Concetti Chiave
- I Giansenisti si opponevano all'educazione medioevale e gesuitica, ritenendo negativo il lassismo e l'ambizione promossi dai Gesuiti.
- Le Piccole Scuole fondato dai Giansenisti a Parigi miravano a sviluppare l'autonomia morale e religiosa degli studenti attraverso la ragionevolezza.
- L'insegnamento nelle Piccole Scuole prevedeva castighi limitati e assenza di premi, in linea con le idee gianseniste contro il merito.
- I Giansenisti enfatizzavano lo studio del latino e della grammatica, ritenendoli fondamentali per formare l'intelligenza, ma privilegiavano la lingua materna per esplorare l'animo umano.
- Pascal si preoccupò dell'insegnamento razionale dell'alfabeto, adottando un approccio fonico-sillabico per migliorare la comprensione linguistica.
L'opposizione educativa dei Giansenisti
Dal punto di vista educativo, i Giansenisti, ponendosi sulla stessa linea di Descartes, si opponevano all’educazione derivata dalla filosofia medioevale d’ispirazione scolastica e a quella di tipo gesuitico. Consideravano negativi e corruttori il lassismo gesuitico e la tendenza dei Gesuiti a valorizzare l’ambizione. Essi fondarono alcune Piccole Scuole a Parigi che funzionarono solo 17 anni a causa dell’ ostilità dei Gesuiti che ne ottennero da Luigi XIV la soppressione.
L'approccio educativo delle Piccole Scuole
Nonostante questo, le Piccole Scuole lasciarono una tracia indelebile nella cultura francese. Con l’educazione impartita in esse, i Giansenisti si proponevano di portare il discente verso la più completa autonomia morale e religiosa. Con l’aiuto della ragionevolezza, l’allievo doveva giungere a riconoscere la debolezza della propria natura a cui solo la grazia divina avrebbe potuto porre un rimedio. L’insegnante diventava una guida e un amico e l’unica autorità che esso esercitava era quella della ragione. I castighi erano molto limitati e i premi non esistevano: questo era in linea con le idee dei Giansenisti che consideravano peccaminosa e pagana qualunque idea di merito. Per tali scuole, esistevano anche alcuni manuali di netta impostazione cartesiana. Tuttavia, tutti gli insegnamenti e non solo la logica, avevano un unico scopo: sviluppare la ragionevolezza perché una menta retta vale di più di tutte le conoscenze.

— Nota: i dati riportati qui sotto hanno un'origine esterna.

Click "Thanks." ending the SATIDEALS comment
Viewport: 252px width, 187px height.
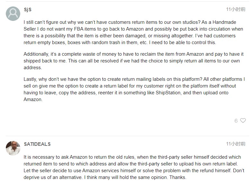click(178, 177)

Lo stesso Pascal si preoccupò dell’insegnamento dell’alfabeto che doveva essere presentato nel modo più razionale possibile; infatti l’insegnamento dell’alfabeto avveniva con il metodo fonico-sillabico e non alfabetico in quanto le consonanti erano indicate con il loro suono e non con il loro nome.
L'importanza della ragione e della lingua
I Giansenisti rivalutarono lo studio della grammatica e, per primi, sostennero che il latino serviva soprattutto a formare l’intelligenza del discente, come la matematica e la logica. Nonostante questo, essi dettero maggior importanza alla lingua materna, considerato l’unico strumento per indagare l’animo umano nella sua profondità.
Domande da interrogazione
- Qual era l'opposizione educativa dei Giansenisti rispetto ai Gesuiti?
- Qual era l'obiettivo principale dell'educazione nelle Piccole Scuole?
- Come veniva insegnata la lingua nelle Piccole Scuole e quale importanza aveva?
I Giansenisti si opponevano all'educazione gesuitica, considerandola lassista e ambiziosa, e promuovevano un approccio educativo che mirava all'autonomia morale e religiosa del discente, come evidenziato dalla loro fondazione delle Piccole Scuole a Parigi.
L'obiettivo principale era sviluppare la ragionevolezza negli studenti, portandoli a riconoscere la debolezza della propria natura e a cercare la grazia divina come rimedio, come descritto nel testo.
Nelle Piccole Scuole, l'insegnamento della lingua, in particolare del latino, era finalizzato a formare l'intelligenza del discente, ma si dava maggiore importanza alla lingua materna come strumento per esplorare l'animo umano, secondo la visione dei Giansenisti.